« Même les personnes qui ne connaissent pas les épopées médiévales ont probablement entendu le récit du neveu de Charlemagne, Roland, et de sa mort héroïque dans les montagnes pyrénéennes. Elle aurait même été chantée aux soldats de Guillaume le Conquérant, à la veille de la bataille d'Hastings. Près de 1000 ans plus tard, elle est toujours reprise dans des cours universitaires ou réinventée dans des romans fantastiques populaires. Lorsqu'on évoque la Chanson de Roland, on pense d'abord à sa version courte et archaïque. Pourtant, elle a été presque entièrement perdue et n'est conservée que dans un seul manuscrit, bon marché et d'aspect amateur, copié quelque part près d'Oxford dans la première moitié du XIIe siècle.
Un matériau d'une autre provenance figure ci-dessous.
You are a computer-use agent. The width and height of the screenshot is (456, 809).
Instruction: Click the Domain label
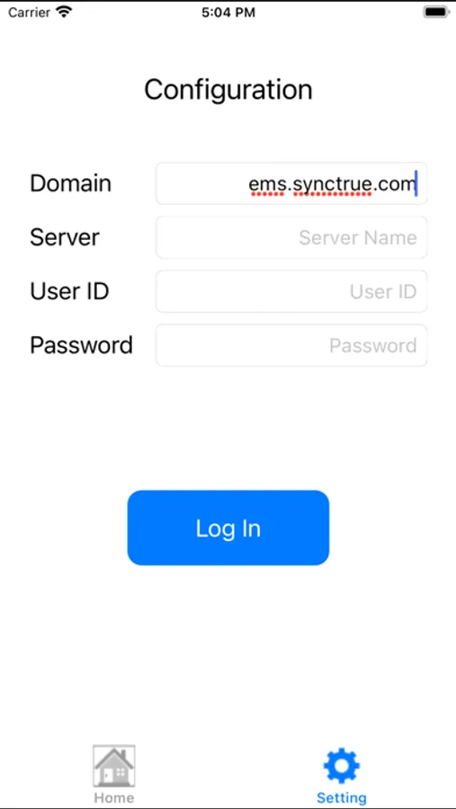click(x=71, y=183)
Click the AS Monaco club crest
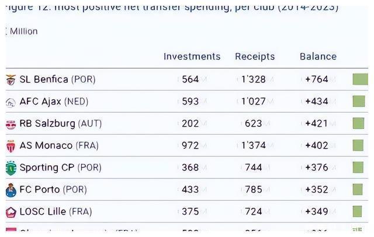 click(11, 146)
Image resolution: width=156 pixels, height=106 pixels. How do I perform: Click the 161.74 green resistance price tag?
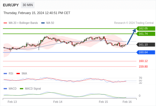tap(146, 34)
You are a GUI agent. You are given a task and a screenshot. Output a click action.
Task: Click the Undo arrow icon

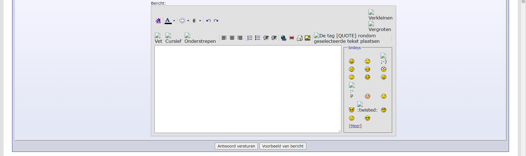click(208, 21)
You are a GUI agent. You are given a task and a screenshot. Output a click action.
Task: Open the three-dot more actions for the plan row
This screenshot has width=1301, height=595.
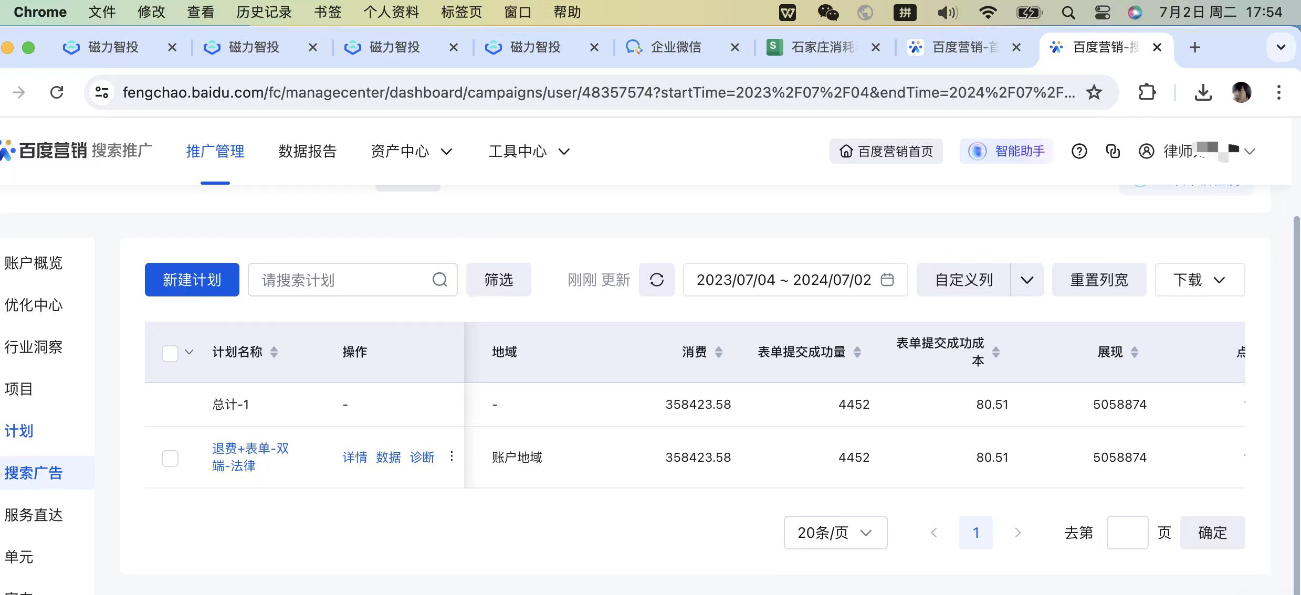click(452, 456)
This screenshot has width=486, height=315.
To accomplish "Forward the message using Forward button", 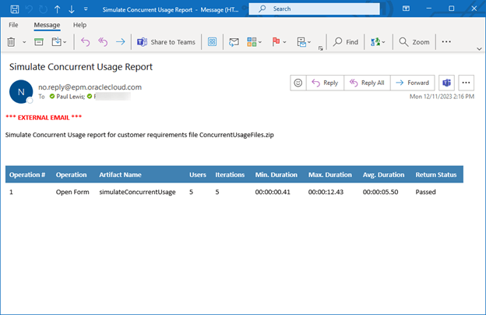I will coord(412,83).
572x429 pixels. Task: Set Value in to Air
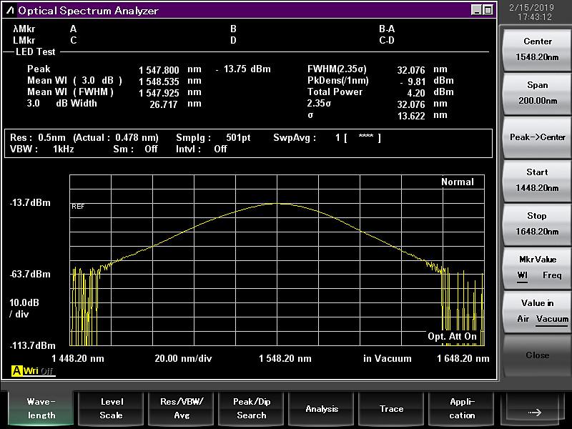pyautogui.click(x=523, y=319)
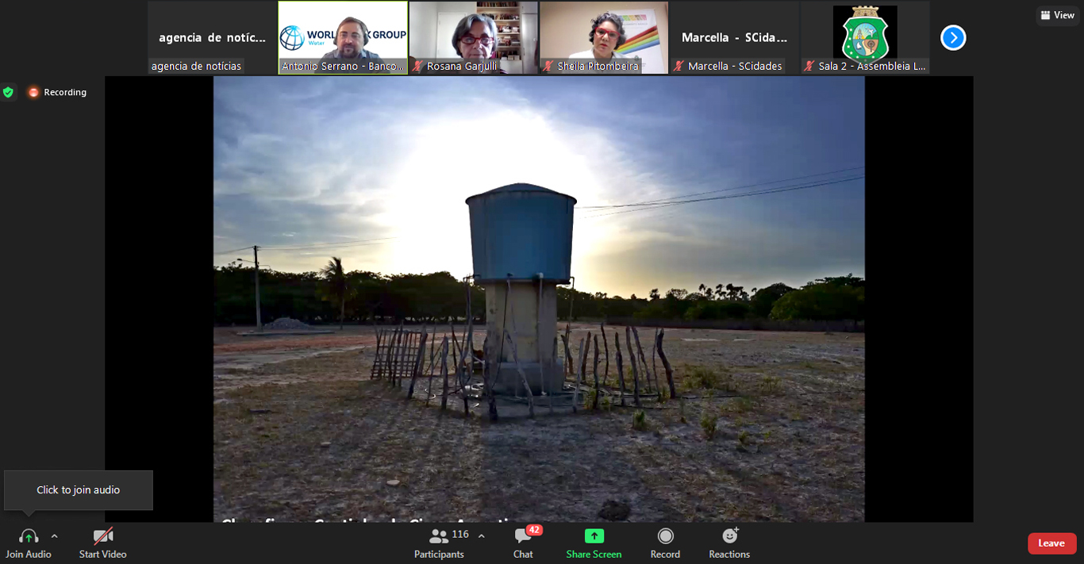This screenshot has height=564, width=1084.
Task: Click the green Share Screen icon
Action: [594, 536]
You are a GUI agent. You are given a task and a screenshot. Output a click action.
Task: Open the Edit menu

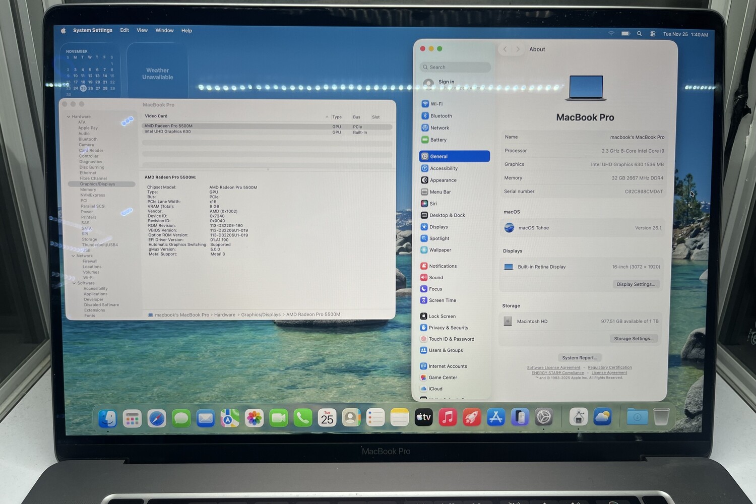click(124, 30)
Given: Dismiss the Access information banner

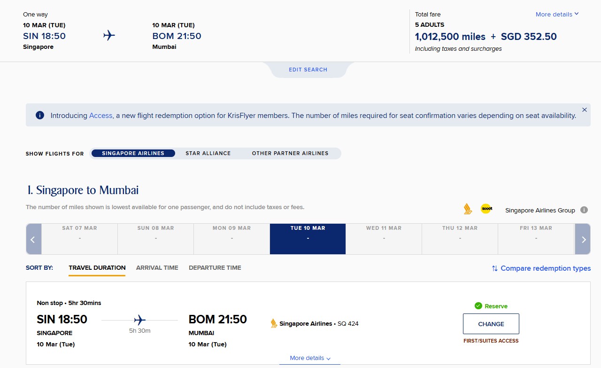Looking at the screenshot, I should (x=585, y=110).
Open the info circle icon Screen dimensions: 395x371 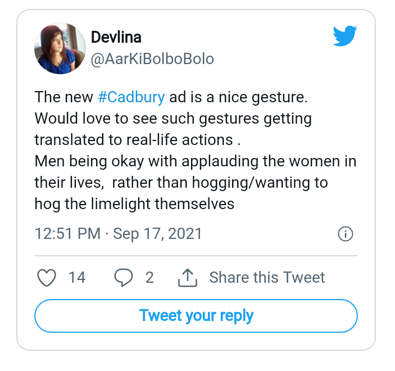click(x=346, y=234)
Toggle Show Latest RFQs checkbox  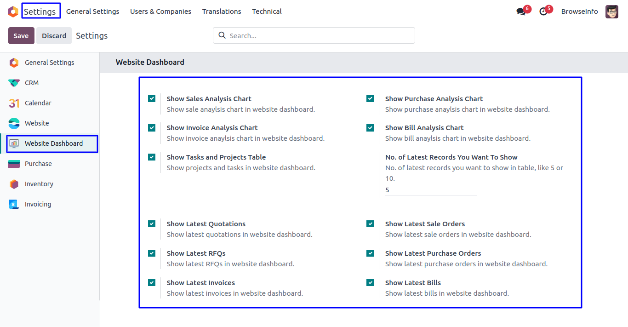coord(152,253)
Pourquoi ne conservons-nous qu'un seul manuscrit de cette illustre version, alors que nous possédons 10 manuscrits des versions rimées ultérieures, dont certaines ont été copiées en Italie près de 200 ans plus tard ?
Il ne s'agit pas d'un cas isolé de texte perdu, ou presque, depuis les livres bibliques perdus jusqu'à la majorité de l'Histoire de Rome de Tite Live, en passant par l'épopée de Beowulf ou le roman Iseut de Chrétien de Troyes.
Cela soulève une question importante sur la transmission de la culture et des textes : quel est le rôle du hasard et des facteurs sociaux, culturels, textuels ou matériels dans la transmission de la culture et dans la survie, l'évolution ou l'extinction des œuvres littéraires ?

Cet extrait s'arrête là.